PROBLEM: Extract the records in full, leaving every picture out.

DATA TO PROCESS:
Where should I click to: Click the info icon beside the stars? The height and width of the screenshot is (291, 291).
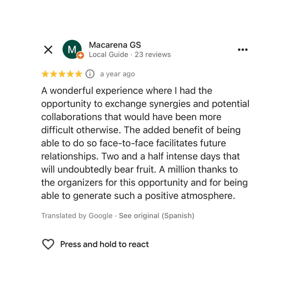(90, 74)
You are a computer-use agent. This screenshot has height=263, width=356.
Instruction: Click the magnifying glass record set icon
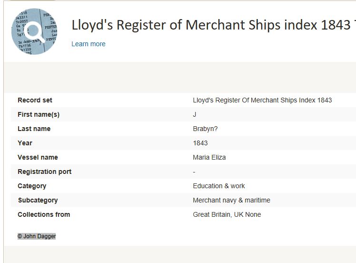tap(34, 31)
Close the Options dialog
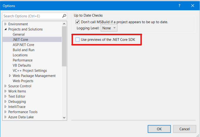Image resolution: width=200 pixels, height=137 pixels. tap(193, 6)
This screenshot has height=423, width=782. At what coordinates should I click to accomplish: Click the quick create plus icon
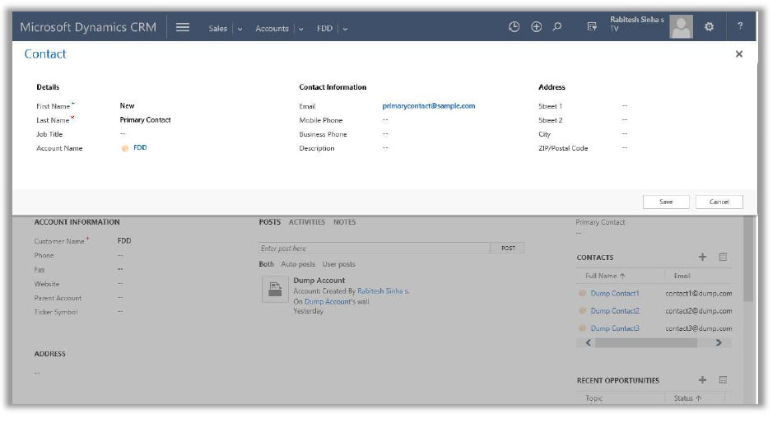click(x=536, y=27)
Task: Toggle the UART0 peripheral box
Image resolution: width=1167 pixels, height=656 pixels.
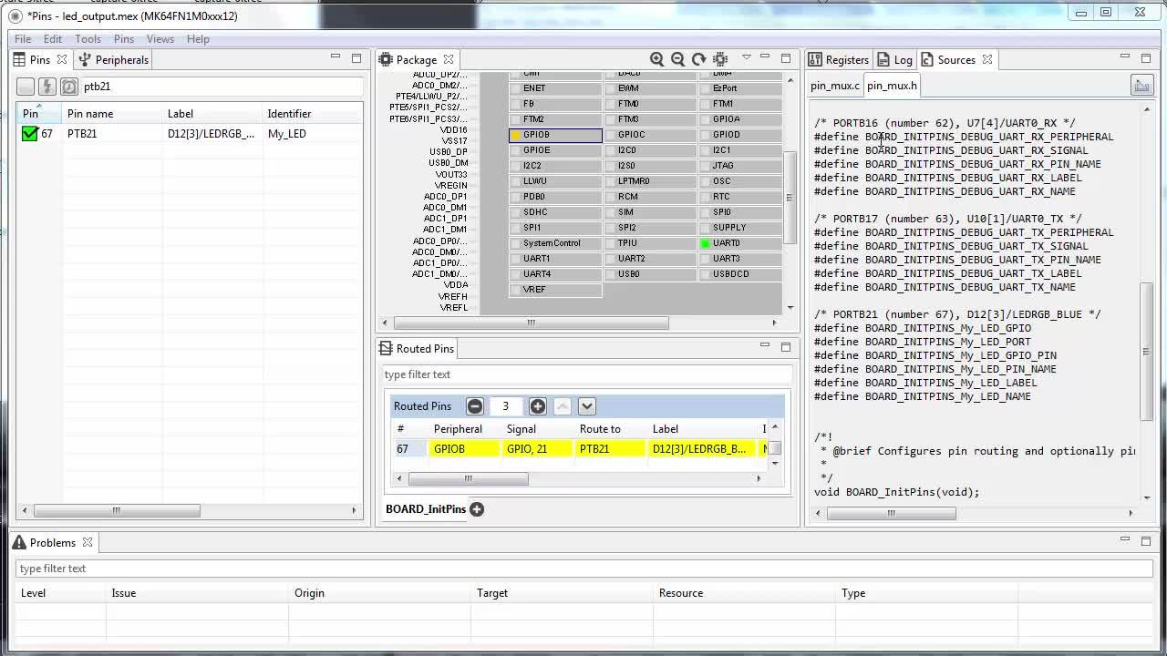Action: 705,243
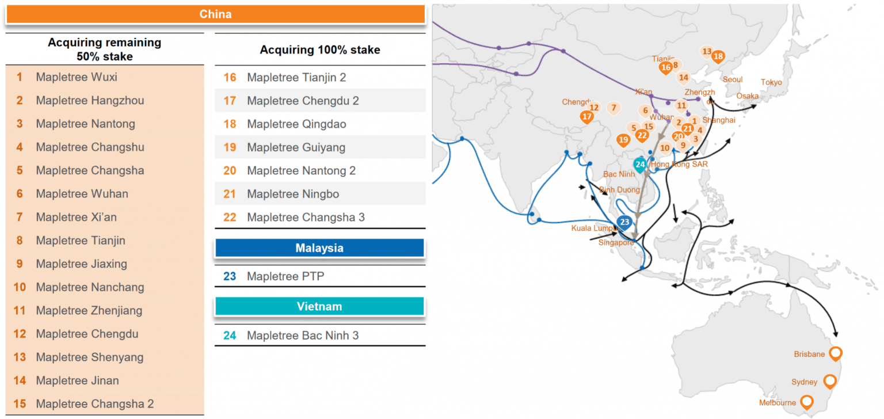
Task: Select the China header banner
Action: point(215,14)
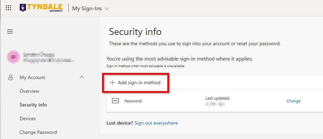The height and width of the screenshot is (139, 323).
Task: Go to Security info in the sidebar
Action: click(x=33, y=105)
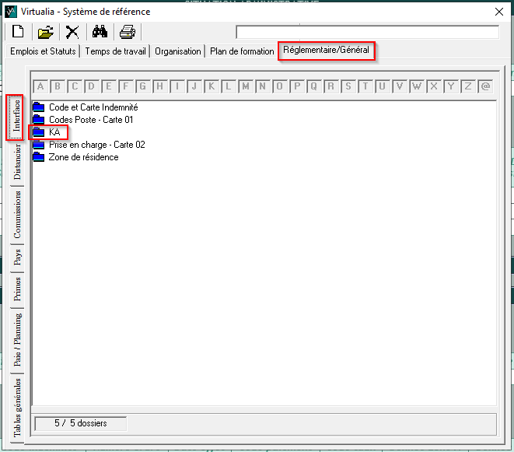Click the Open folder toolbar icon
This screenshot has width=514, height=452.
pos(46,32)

RESULT:
Where should I click to: Click the info icon beside the stars? The height and width of the screenshot is (291, 291).
(90, 74)
You are a computer-use agent. This screenshot has height=263, width=356.
Instruction: Click the magnifying glass record set icon
tap(34, 31)
Close the Options dialog
Image resolution: width=200 pixels, height=137 pixels. tap(193, 6)
This screenshot has height=423, width=782. At what coordinates should I click to accomplish: Click the quick create plus icon
click(x=536, y=27)
Task: Toggle the UART0 peripheral box
Image resolution: width=1167 pixels, height=656 pixels.
Action: 705,243
Task: Select the China header banner
Action: point(215,14)
The height and width of the screenshot is (139, 323).
Task: Go to Security info in the sidebar
Action: click(x=33, y=105)
Click the Open folder toolbar icon
This screenshot has width=514, height=452.
pos(46,32)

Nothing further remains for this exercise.